Through the use of CRISPR/Cas9 methods on mHTT expressing mice (HD-140Q-Knock In), researchers have successfully edited the genomes of these mice so that the mutant gene is no longer expressed. The silencing of the gene led to the reduction of levels of mHTT.
CRISPR/Cas9 is a gene editing technology that allows researchers to remove, add, or change DNA sequences. This method relies on two factors that induce change in the DNA strand: Cas9 and guide RNA (gRNA). Cas9 is an enzyme that acts like a pair of scissors, cutting the DNA strands at a specific point in the genome. The gRNA is a pre-designed RNA sequence which binds to the part of DNA that Cas9 needs to cut, which flags the target for Cas9 to cut out of the genome.
In the study, CRISPR/Cas9 was injected into the striatum of the HD carrier mice. Four gRNAs were designed to target the DNA regions with abnormal CAG repeats expression. By removing the defective gene from the mice’s genome, cellular levels of mHTT were reduced. Three weeks after injection, the mice showed significant improvements in motor functions.1
In addition, the researchers concluded that CRISPR/Cas9 mediated inactivation did not prove to be lethal to the mice. This is a breakthrough in and of itself considering that the loss of HTT in utero is known to lead to embryonic lethality. Previously, the same team of researchers showed that the huntingtin gene is not necessary in mice older than four months. This could be good news for people with HD, because the treatment would not have to be specifically tailored to their genome.

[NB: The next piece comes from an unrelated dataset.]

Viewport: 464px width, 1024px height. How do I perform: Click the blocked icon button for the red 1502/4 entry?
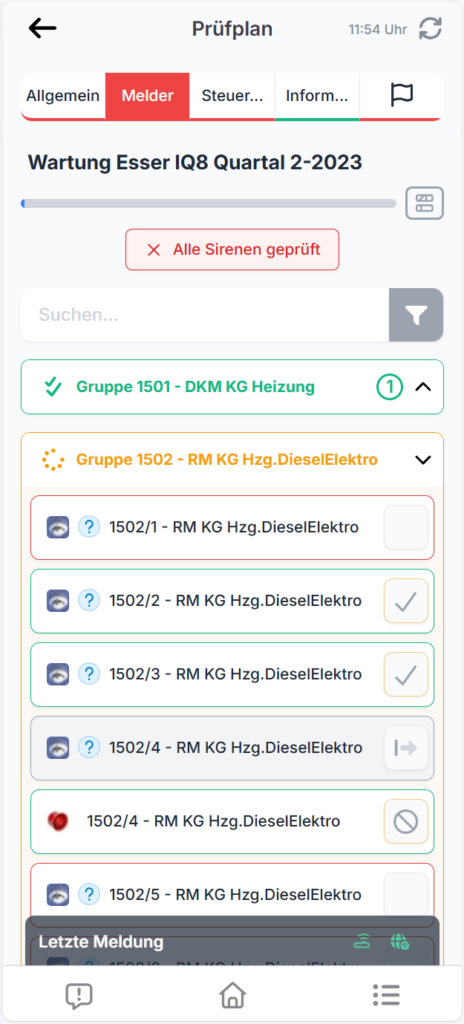tap(406, 822)
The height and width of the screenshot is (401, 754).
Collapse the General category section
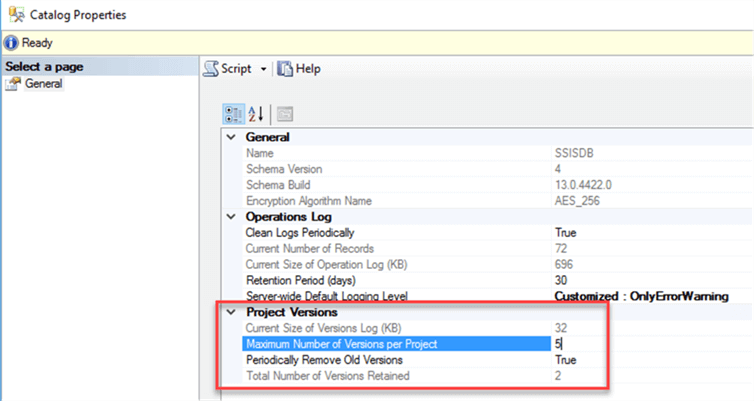click(x=232, y=137)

Currently there is no treatment available to delay or reverse the symptoms of HD. There are only two FDA approved medications available for treatment of HD. Both minimize chorea but do nothing to combat the symptoms of cognitive decline. CRISPR/Cas9 looks to be a very promising method to revolutionize the way researchers can develop treatments for the disease. Moving forward, the researchers at Emory University are planning to move quickly towards human trials. This research could revolutionize the way neurodegenerative disease treatments are developed. No clinical trials are currently using the CRISPR/Cas9 method to treat this type of disease, so this could be a stepping stone towards a great future in neurodegenerative disease research.